-- START OF Article --

Nine Things to Consider Before Making Investing Decisions The first step to successful investing is figuring out your goals and risk tolerance — either on your own or with the help of a financial professional.
 

Given recent market events, you may be wondering whether you should make changes to your investment portfolio. While we can’t tell you how to manage your investment portfolio during a volatile market, this article can give you the tools to make an informed decision. Before you make any decision, consider these areas of importance:

1. Draw a personal financial roadmap.

Before you make any investing decision, sit down and take an honest look at your entire financial situation — especially if you’ve never made a financial plan before. The first step to successful investing is figuring out your goals and risk tolerance — either on your own or with the help of a financial professional. There is no guarantee that you’ll make money from your investments. But if you get the facts about saving and investing and follow through with an intelligent plan, you should be able to gain financial security over the years and enjoy the benefits of managing your money.

2. Evaluate your comfort zone in taking on risk.

All investments involve some degree of risk. If you intend to purchase securities — such as stocks, bonds or mutual funds — it’s important that you understand before you invest that you could lose some or all of your money. Unlike deposits at FDIC-insured banks and National Credit Union Administration-insured credit unions, the money you invest in securities typically is not federally insured. You could lose your principal, which is the amount you've invested. That’s true even if you purchase your investments through a bank.

The reward for taking on risk is the potential for a greater investment return. If you have a financial goal with a long-time horizon, you are likely to make more money by carefully investing in asset categories with greater risk, like stocks or bonds, rather than restricting your investments to assets with less risk, like cash equivalents. On the other hand, investing solely in cash investments may be appropriate for short-term financial goals. The principal concern for individuals investing in cash equivalents is inflation risk, which is the risk that inflation will outpace and erode returns over time.

3. Consider an appropriate mix of investments.

By including asset categories with investment returns that move up and down under different market conditions within a portfolio, an investor can help protect against significant losses. Historically, the returns of the 3 major asset categories — stocks, bonds and cash — have not moved up and down at the same time. Market conditions that cause 1 asset category to do well often cause another asset category to have average or poor returns. By investing in more than 1 asset category, you’ll reduce the risk that you’ll lose money and your portfolio’s overall investment returns will have a smoother ride. If 1 asset category’s investment return falls, you’ll be in a position to counteract your losses in that asset category with better investment returns in another asset category.

-- END OF Article --
-- START OF Extracted entries --

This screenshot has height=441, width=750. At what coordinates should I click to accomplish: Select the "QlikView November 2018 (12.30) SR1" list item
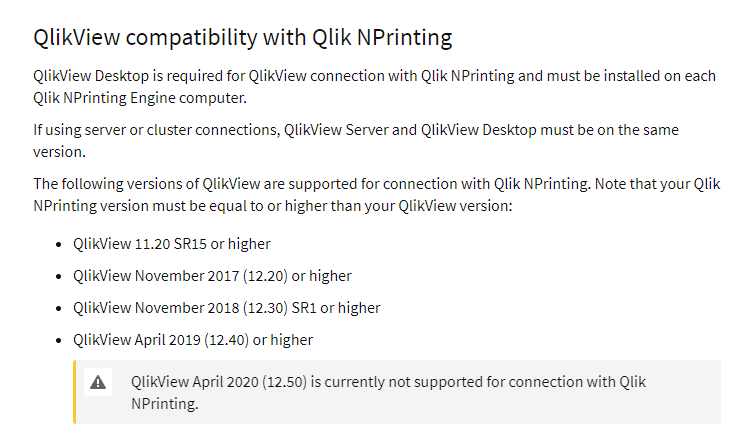(226, 308)
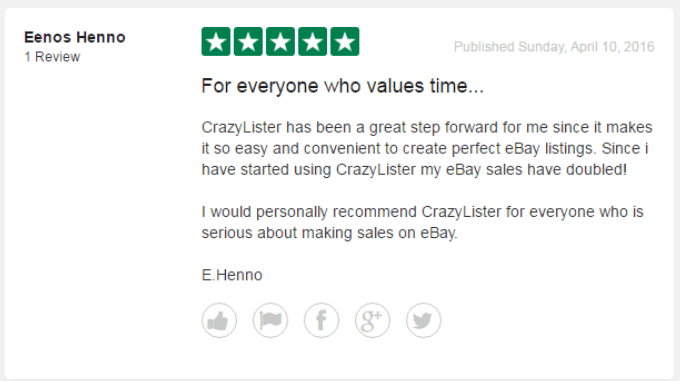Open reviewer profile Eenos Henno
The image size is (680, 381).
pos(75,37)
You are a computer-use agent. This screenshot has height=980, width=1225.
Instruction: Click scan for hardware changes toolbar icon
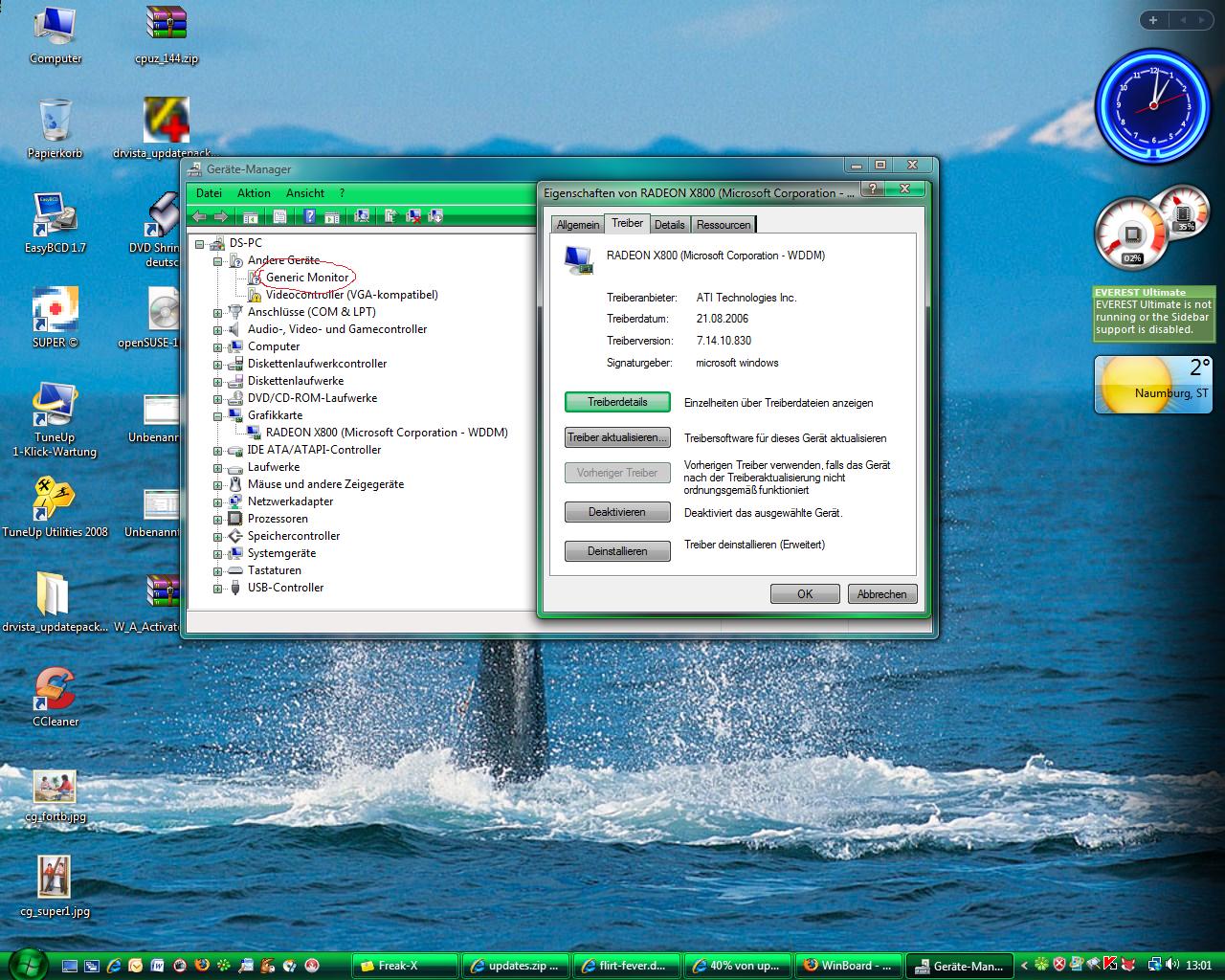362,217
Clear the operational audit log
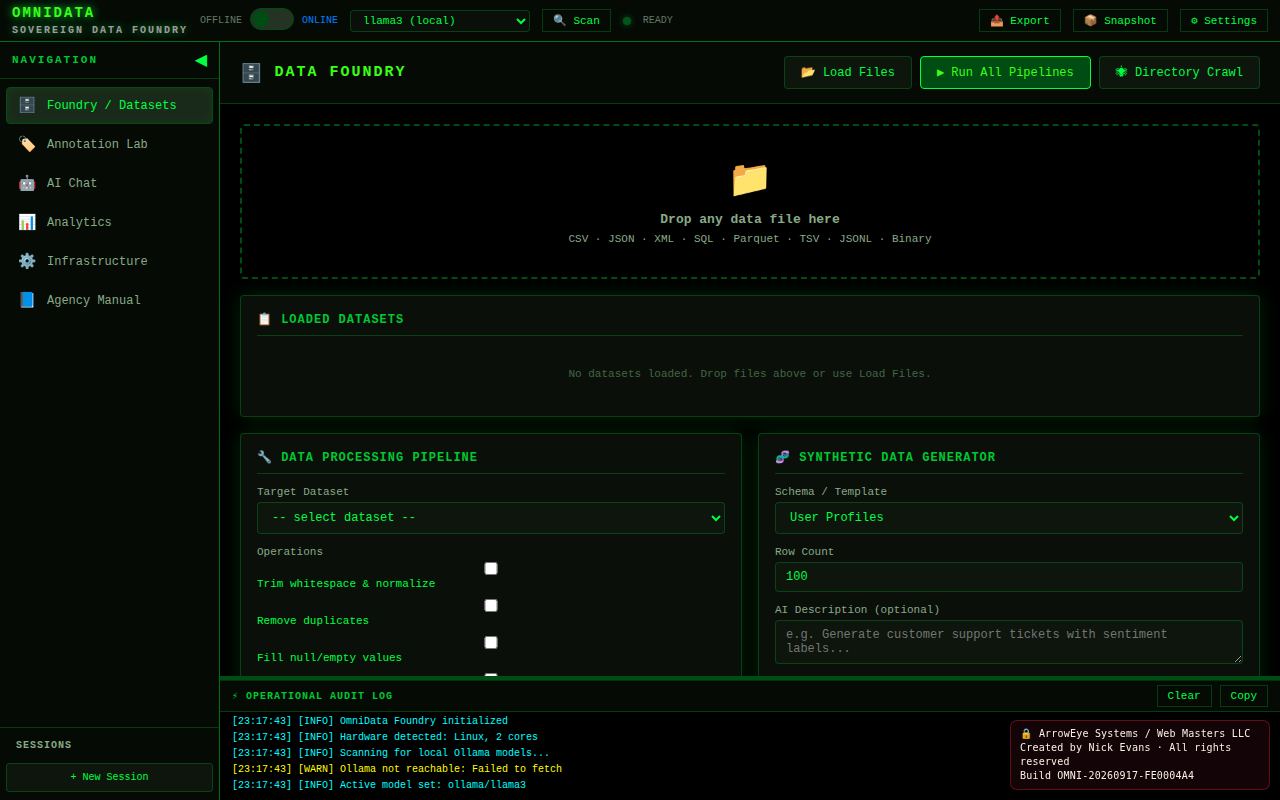 click(x=1184, y=696)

-- END OF Extracted entries --

*Problems to work on:*
a. In the investing article, what term is used for the amount you've invested?
b. Return the part of the investing article between "The reward for" and "mix of investments.", inclusive, word for word.
The listing has no connection to the article.

*Final results:*
a. Principal.

b.
The reward for taking on risk is the potential for a greater investment return. If you have a financial goal with a long-time horizon, you are likely to make more money by carefully investing in asset categories with greater risk, like stocks or bonds, rather than restricting your investments to assets with less risk, like cash equivalents. On the other hand, investing solely in cash investments may be appropriate for short-term financial goals. The principal concern for individuals investing in cash equivalents is inflation risk, which is the risk that inflation will outpace and erode returns over time.

3. Consider an appropriate mix of investments.